## Problem to solve
Could you return, exactly as written, every line from the one containing "Task: Click the Recipe table title" through the last line of the entries below, leaving out the pictures?

## Records for the task

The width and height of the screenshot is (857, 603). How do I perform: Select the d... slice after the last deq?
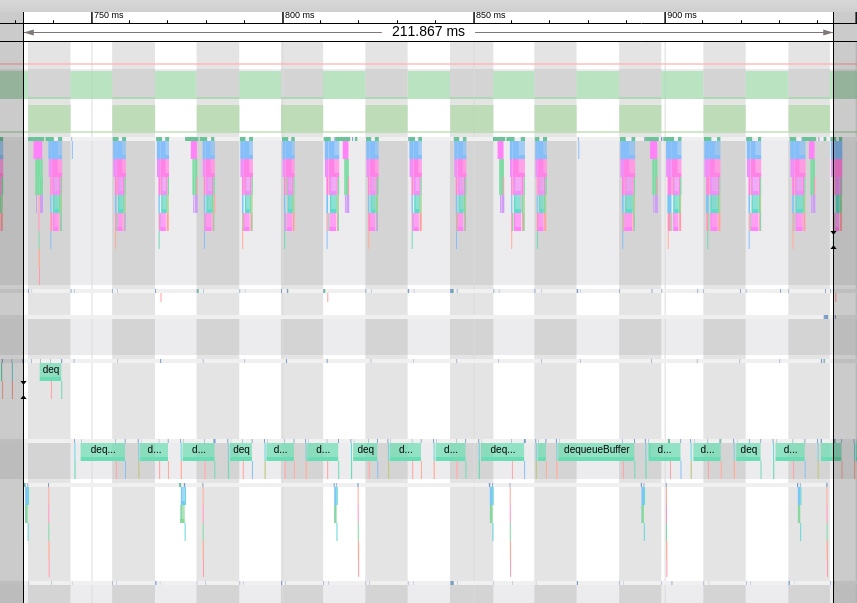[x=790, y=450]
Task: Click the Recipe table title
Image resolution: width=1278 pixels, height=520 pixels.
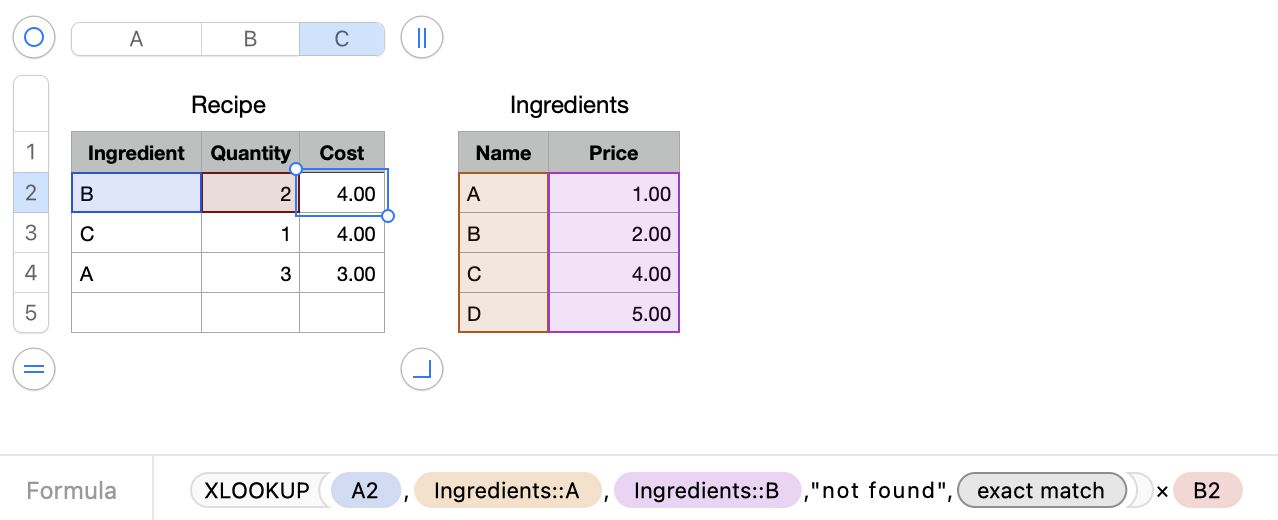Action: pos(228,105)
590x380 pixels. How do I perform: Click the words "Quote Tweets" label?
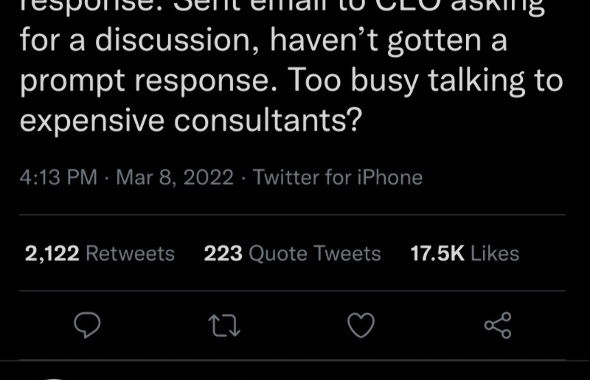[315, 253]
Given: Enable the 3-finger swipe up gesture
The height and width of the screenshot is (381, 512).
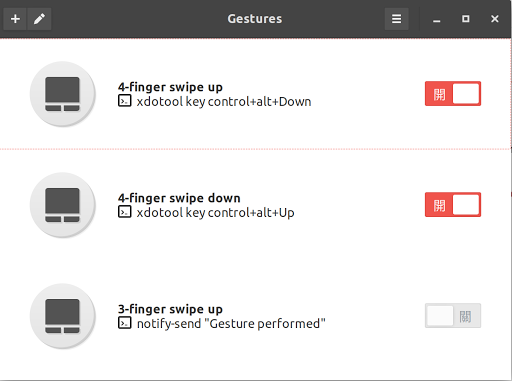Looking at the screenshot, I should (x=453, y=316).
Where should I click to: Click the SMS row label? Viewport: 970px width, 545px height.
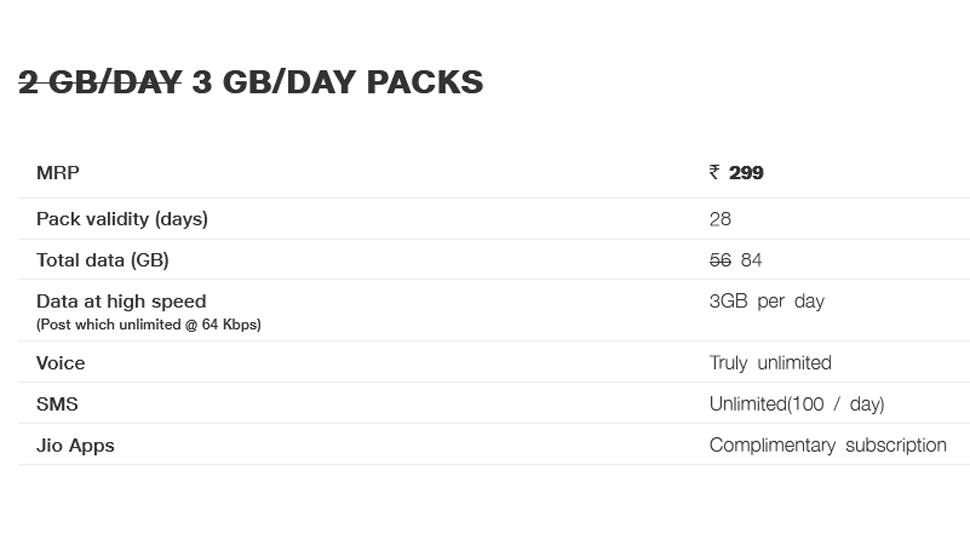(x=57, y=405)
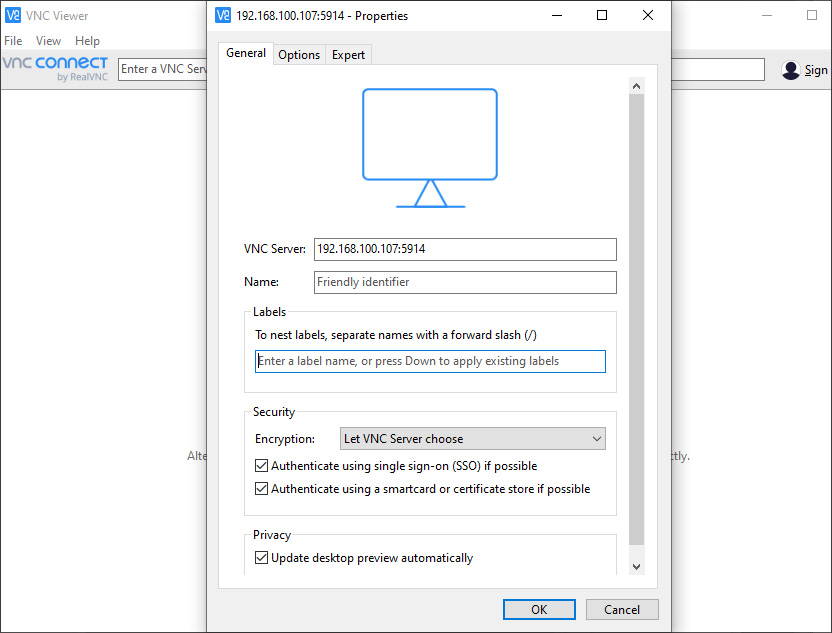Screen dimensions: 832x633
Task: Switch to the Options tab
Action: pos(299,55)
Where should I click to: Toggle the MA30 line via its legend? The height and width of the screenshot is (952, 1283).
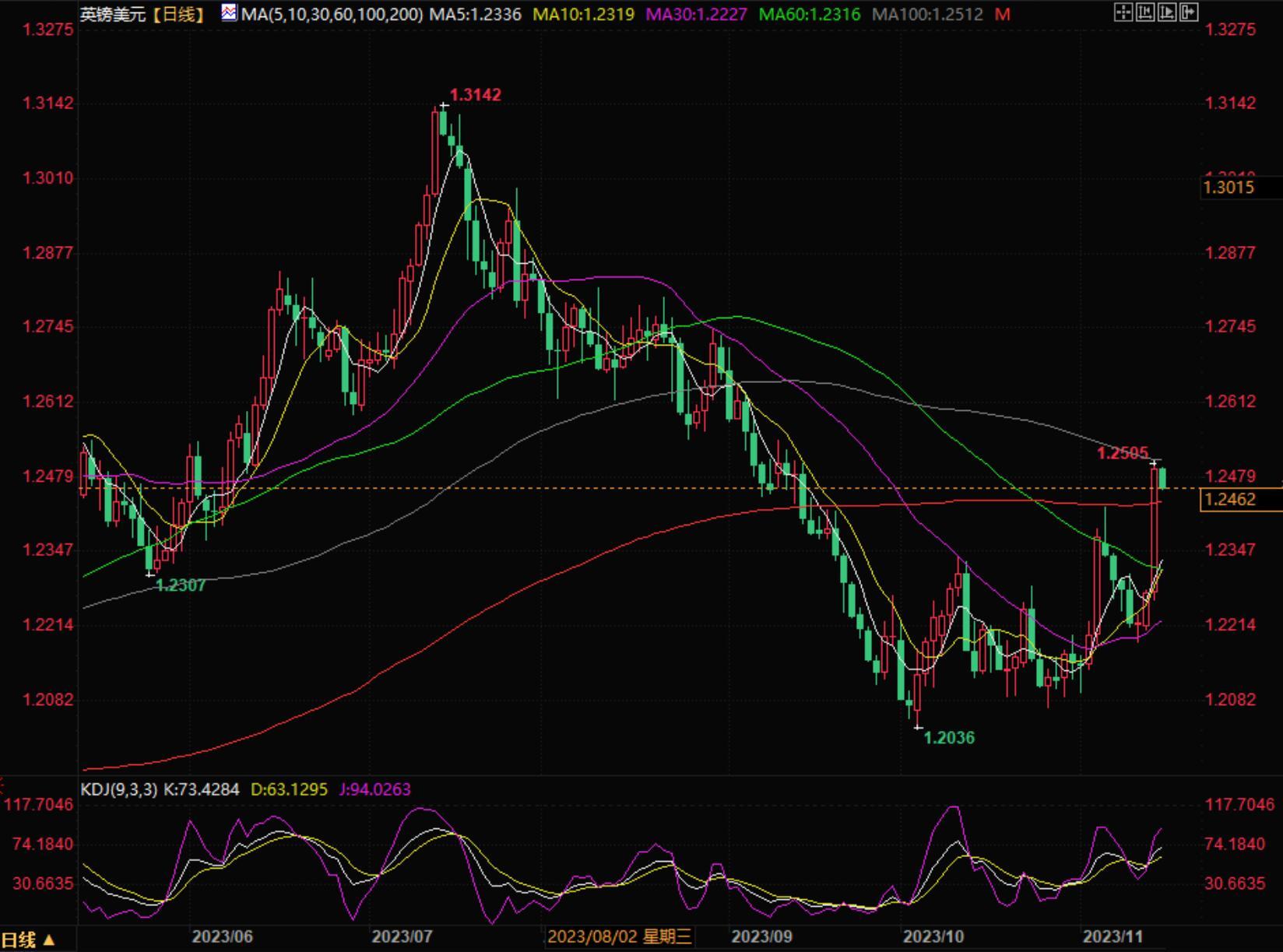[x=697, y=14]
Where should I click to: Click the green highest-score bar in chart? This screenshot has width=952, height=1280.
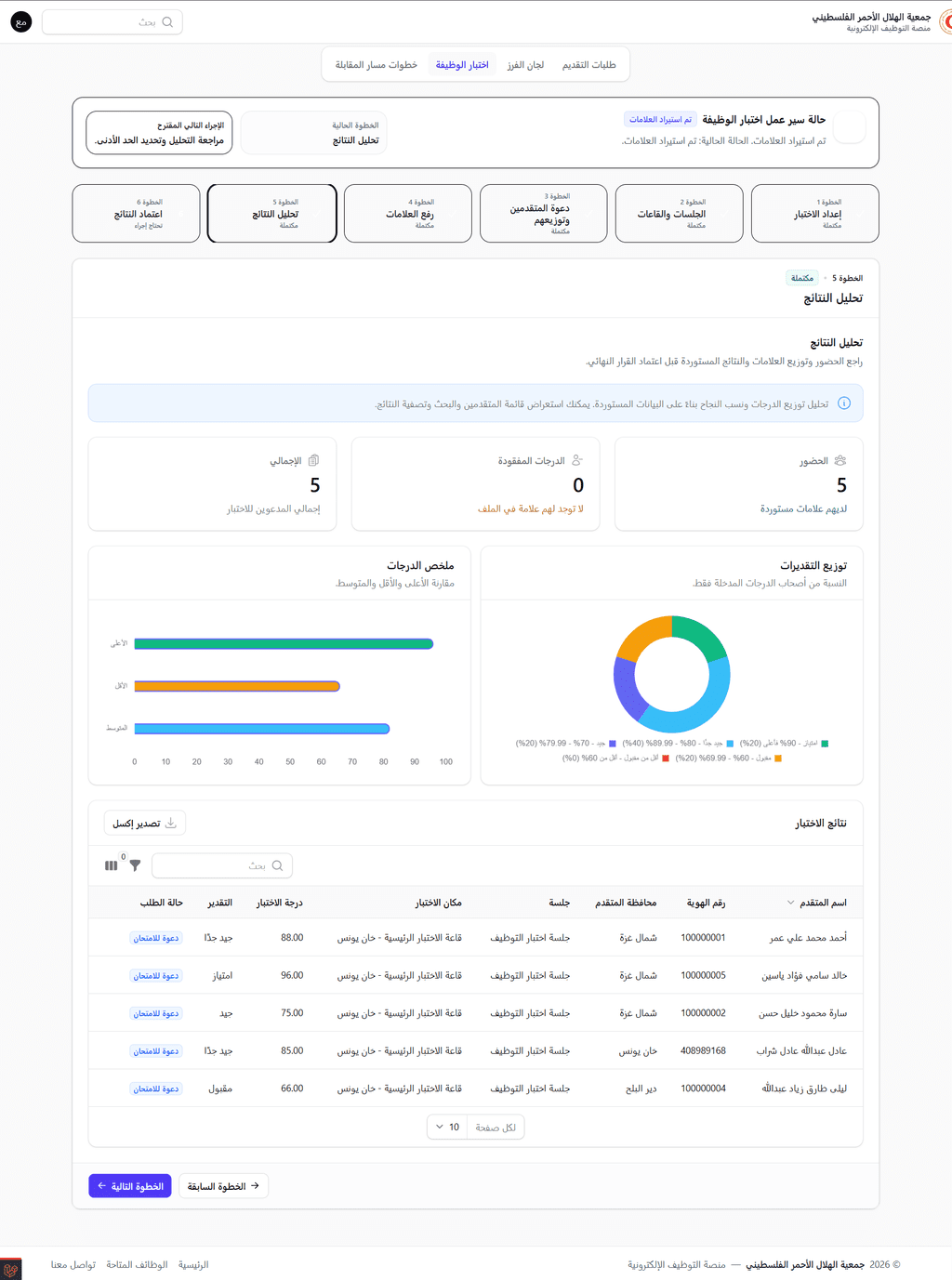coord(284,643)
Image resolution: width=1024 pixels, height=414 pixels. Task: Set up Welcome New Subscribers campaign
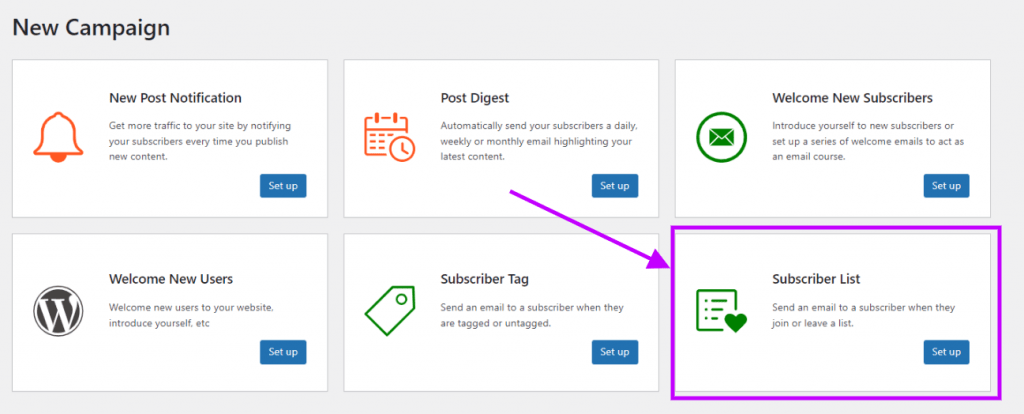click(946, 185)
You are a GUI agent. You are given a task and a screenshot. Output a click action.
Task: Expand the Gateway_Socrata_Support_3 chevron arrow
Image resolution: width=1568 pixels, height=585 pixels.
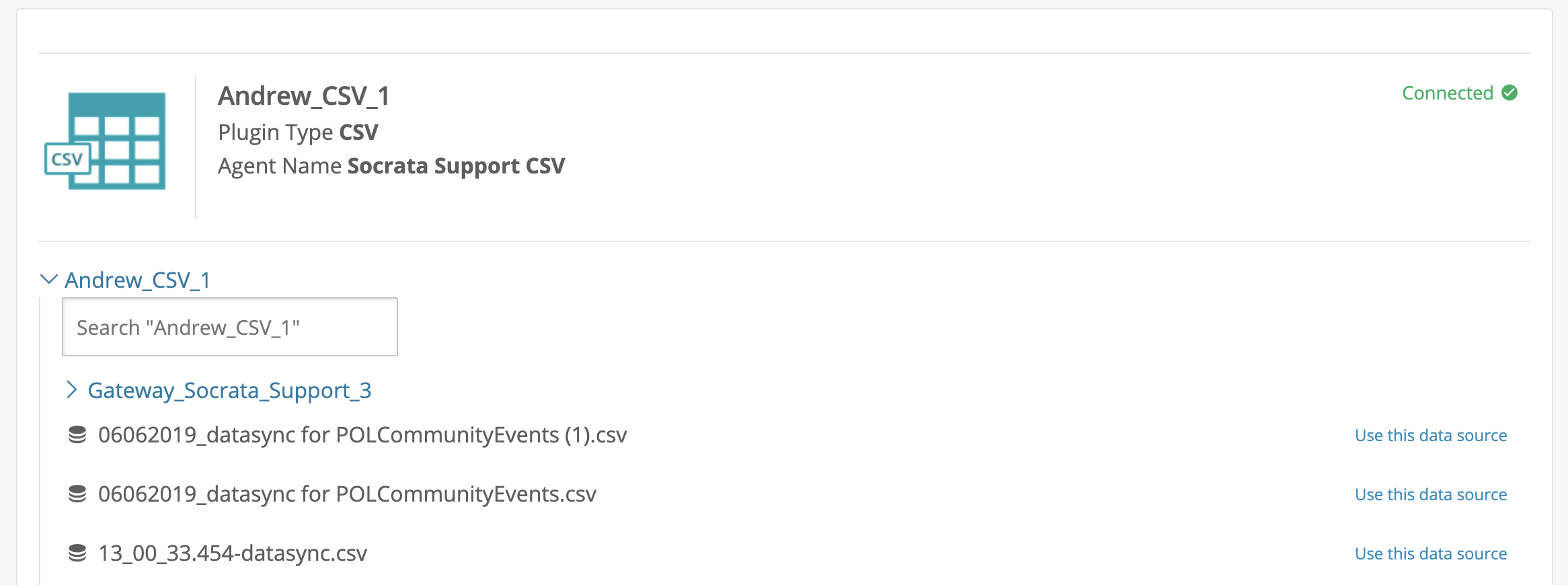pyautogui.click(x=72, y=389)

## Answer for this exercise
Task: Click the Recipe table title
Image resolution: width=1278 pixels, height=520 pixels.
Action: pos(228,105)
590x380 pixels. How do I perform: Click the words "Quote Tweets" label?
[315, 253]
Given: Enable the 3-finger swipe up gesture
The height and width of the screenshot is (381, 512).
Looking at the screenshot, I should (x=453, y=316).
Where should I click to: Click the SMS row label? Viewport: 970px width, 545px height.
(x=57, y=405)
Screen dimensions: 832x633
Task: Switch to the Options tab
Action: pos(299,55)
Where should I click to: Toggle the MA30 line via its legend? The height and width of the screenshot is (952, 1283).
[x=697, y=14]
Where should I click to: Click the green highest-score bar in chart? This screenshot has width=952, height=1280.
coord(284,643)
Image resolution: width=1024 pixels, height=414 pixels. Task: Set up Welcome New Subscribers campaign
click(946, 185)
You are a GUI agent. You are given a task and a screenshot. Output a click action.
Task: Expand the Gateway_Socrata_Support_3 chevron arrow
Image resolution: width=1568 pixels, height=585 pixels.
pyautogui.click(x=72, y=389)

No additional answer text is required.